* **Your assignment**:
Copy the records below word for word, from the first line through the line that contains "English (195, 23)", and leave out any pictures.

* **Provided data**:
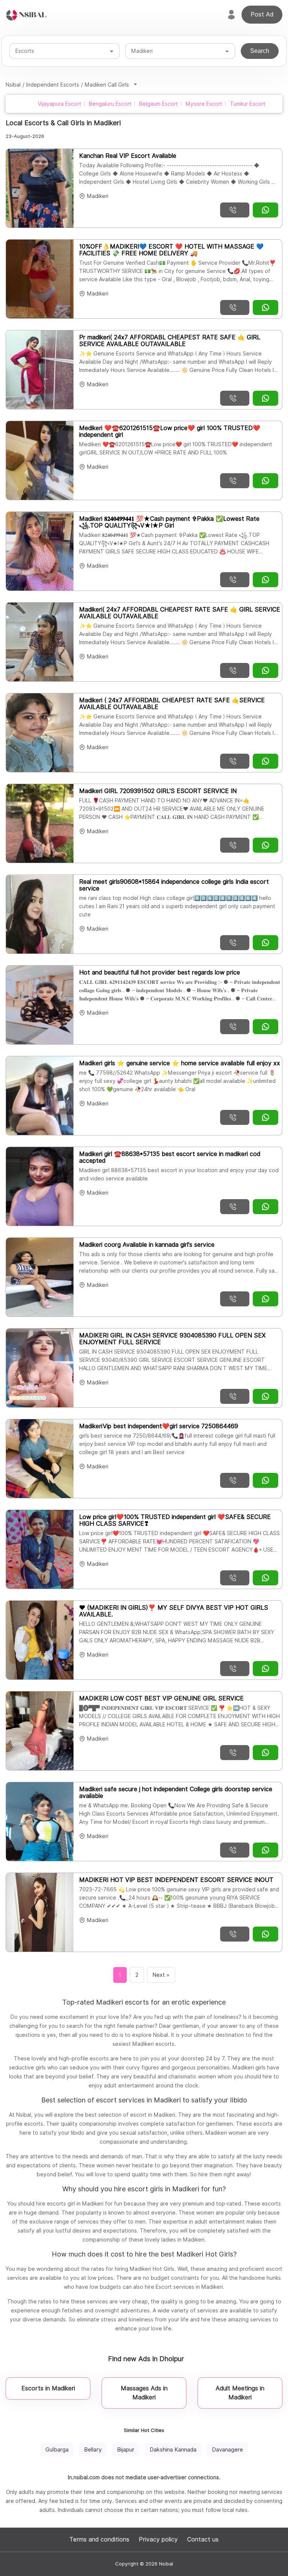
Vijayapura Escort (59, 104)
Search (259, 51)
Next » (161, 1975)
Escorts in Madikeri (48, 2388)
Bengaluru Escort (110, 104)
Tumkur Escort (248, 104)
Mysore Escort (204, 104)
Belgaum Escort (158, 104)
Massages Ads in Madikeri (144, 2393)
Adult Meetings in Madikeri (240, 2393)
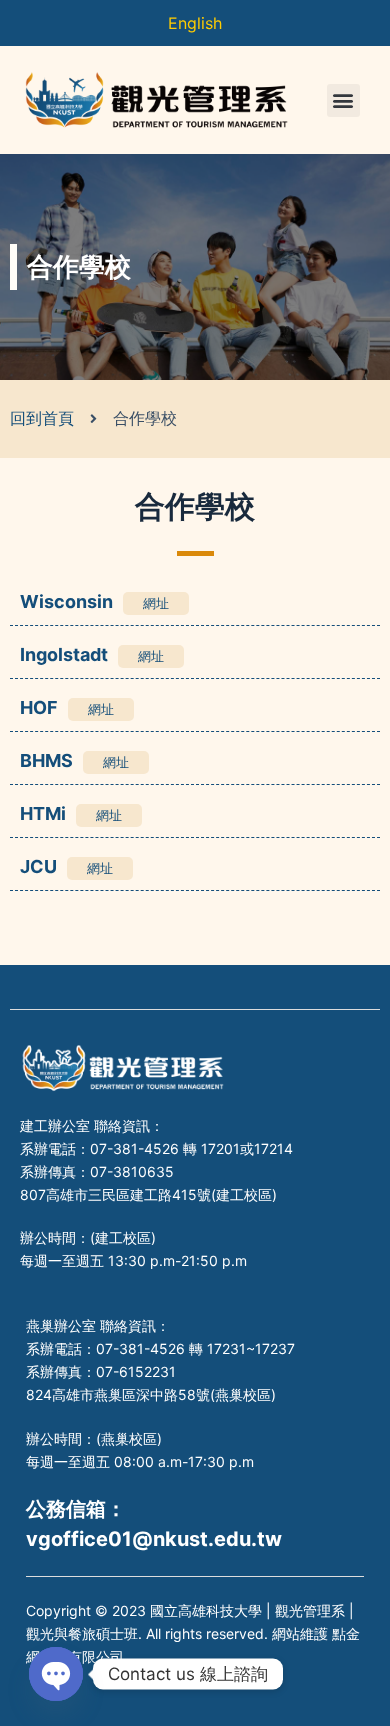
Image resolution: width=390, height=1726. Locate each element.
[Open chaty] (56, 1674)
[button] (343, 100)
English (195, 23)
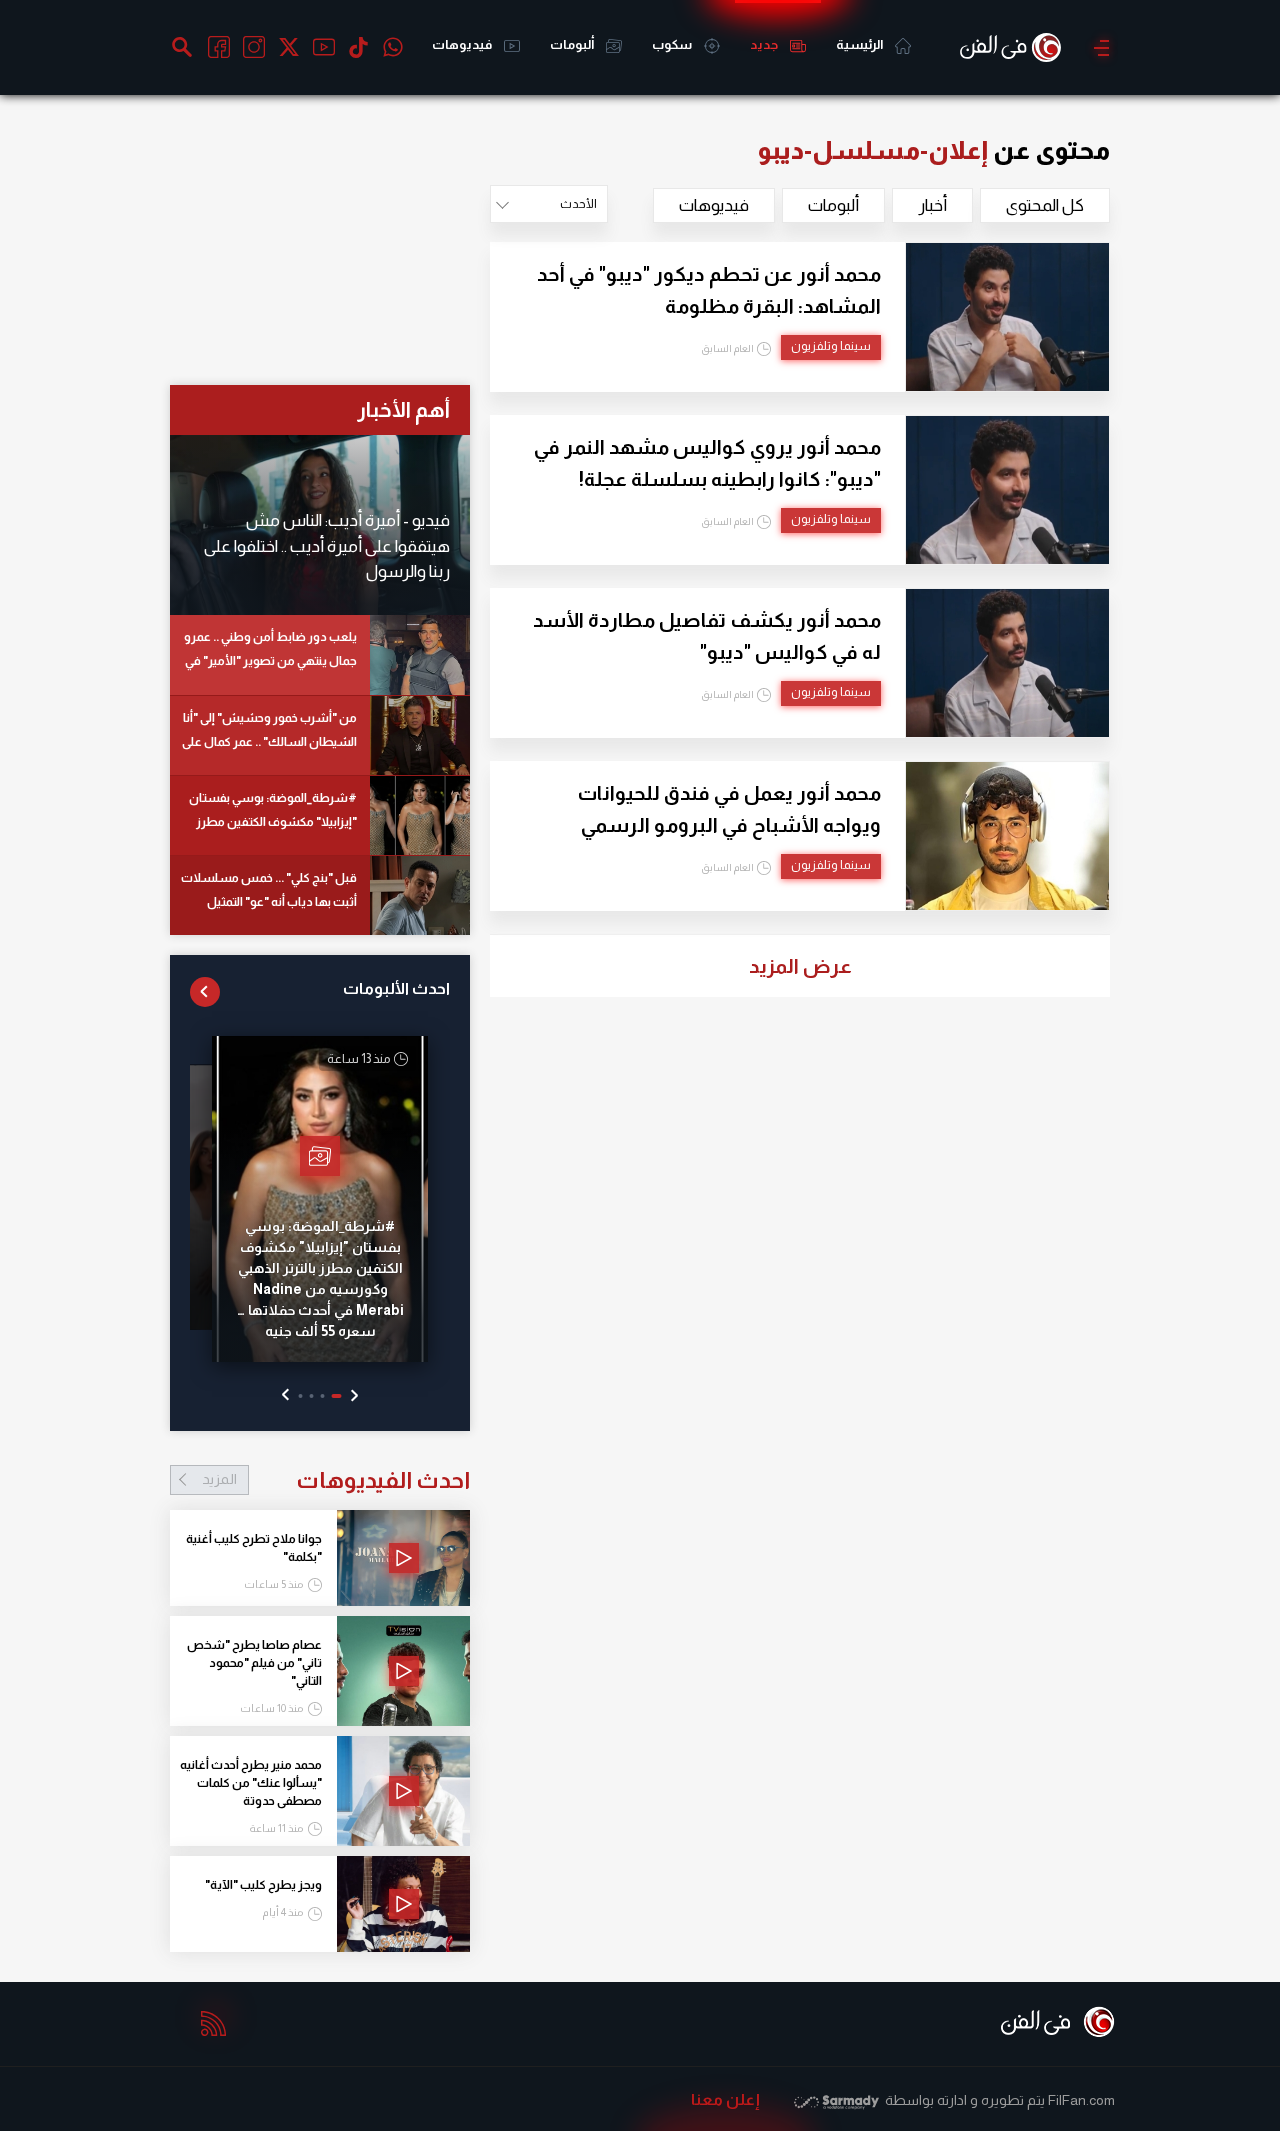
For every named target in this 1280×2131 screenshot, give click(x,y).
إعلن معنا (725, 2099)
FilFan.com (1081, 2100)
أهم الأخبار (403, 409)
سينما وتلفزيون (831, 346)
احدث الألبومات (396, 988)
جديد (765, 44)
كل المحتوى (1045, 205)
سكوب (673, 44)
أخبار (932, 205)
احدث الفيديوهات (336, 1480)
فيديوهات (463, 44)
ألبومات (573, 44)
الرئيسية (860, 44)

* **Answer for this exercise**:
Vijayapura Escort (59, 104)
Search (259, 51)
Next » (161, 1975)
Escorts in Madikeri (48, 2388)
Bengaluru Escort (110, 104)
Tumkur Escort (248, 104)
Mysore Escort (204, 104)
Belgaum Escort (158, 104)
Massages Ads in Madikeri (144, 2393)
Adult Meetings in Madikeri (240, 2393)
Image resolution: width=390, height=1726. Locate each element.
[Open chaty] (56, 1674)
[button] (343, 100)
English (195, 23)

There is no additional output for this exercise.